◆ EXERCISE
Each entry below must be repeated word for word.

◆ GIVEN RECORDS
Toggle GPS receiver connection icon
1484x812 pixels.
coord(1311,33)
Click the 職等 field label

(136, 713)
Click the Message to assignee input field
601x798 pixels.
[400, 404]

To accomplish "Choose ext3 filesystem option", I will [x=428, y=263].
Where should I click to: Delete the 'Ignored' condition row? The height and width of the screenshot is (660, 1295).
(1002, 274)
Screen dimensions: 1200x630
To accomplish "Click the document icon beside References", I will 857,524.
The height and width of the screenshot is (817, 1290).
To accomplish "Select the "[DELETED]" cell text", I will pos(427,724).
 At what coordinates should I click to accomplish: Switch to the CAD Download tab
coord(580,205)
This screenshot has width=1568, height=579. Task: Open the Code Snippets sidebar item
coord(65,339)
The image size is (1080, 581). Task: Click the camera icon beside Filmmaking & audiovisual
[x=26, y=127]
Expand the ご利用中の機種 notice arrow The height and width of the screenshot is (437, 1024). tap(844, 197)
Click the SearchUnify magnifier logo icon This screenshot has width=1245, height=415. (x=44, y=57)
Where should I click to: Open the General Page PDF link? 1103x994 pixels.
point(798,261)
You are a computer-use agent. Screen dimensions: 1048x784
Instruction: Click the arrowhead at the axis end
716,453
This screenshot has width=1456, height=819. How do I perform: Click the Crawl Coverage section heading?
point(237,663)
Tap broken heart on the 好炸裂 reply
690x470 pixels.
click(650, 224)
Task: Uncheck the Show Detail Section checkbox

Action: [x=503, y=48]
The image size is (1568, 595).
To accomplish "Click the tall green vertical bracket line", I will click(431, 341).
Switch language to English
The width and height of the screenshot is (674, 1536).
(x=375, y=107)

◆ EXERCISE RESPONSE
Toggle GPS receiver connection icon
1484x812 pixels.
coord(1311,33)
Click the 職等 field label

(136, 713)
Click the Message to assignee input field
601x798 pixels.
[400, 404]

To accomplish "Choose ext3 filesystem option", I will [x=428, y=263].
Where should I click to: Delete the 'Ignored' condition row? The height and width of the screenshot is (660, 1295).
(1002, 274)
Screen dimensions: 1200x630
To accomplish "Click the document icon beside References", I will 857,524.
The height and width of the screenshot is (817, 1290).
To accomplish "Select the "[DELETED]" cell text", I will pos(427,724).
 At what coordinates should I click to accomplish: Switch to the CAD Download tab
coord(580,205)
This screenshot has width=1568, height=579. Task: Open the Code Snippets sidebar item
coord(65,339)
The image size is (1080, 581). Task: Click the camera icon beside Filmmaking & audiovisual
[x=26, y=127]
Expand the ご利用中の機種 notice arrow The height and width of the screenshot is (437, 1024). tap(844, 197)
Click the SearchUnify magnifier logo icon This screenshot has width=1245, height=415. (x=44, y=57)
Where should I click to: Open the General Page PDF link? 1103x994 pixels.
point(798,261)
You are a computer-use agent. Screen dimensions: 1048x784
Instruction: Click the arrowhead at the axis end
716,453
This screenshot has width=1456, height=819. How do I perform: Click the Crawl Coverage section heading?
point(237,663)
Tap broken heart on the 好炸裂 reply
690x470 pixels.
click(650, 224)
Task: Uncheck the Show Detail Section checkbox

Action: [x=503, y=48]
The image size is (1568, 595).
To accomplish "Click the tall green vertical bracket line", I will click(431, 341).
Switch language to English
The width and height of the screenshot is (674, 1536).
(x=375, y=107)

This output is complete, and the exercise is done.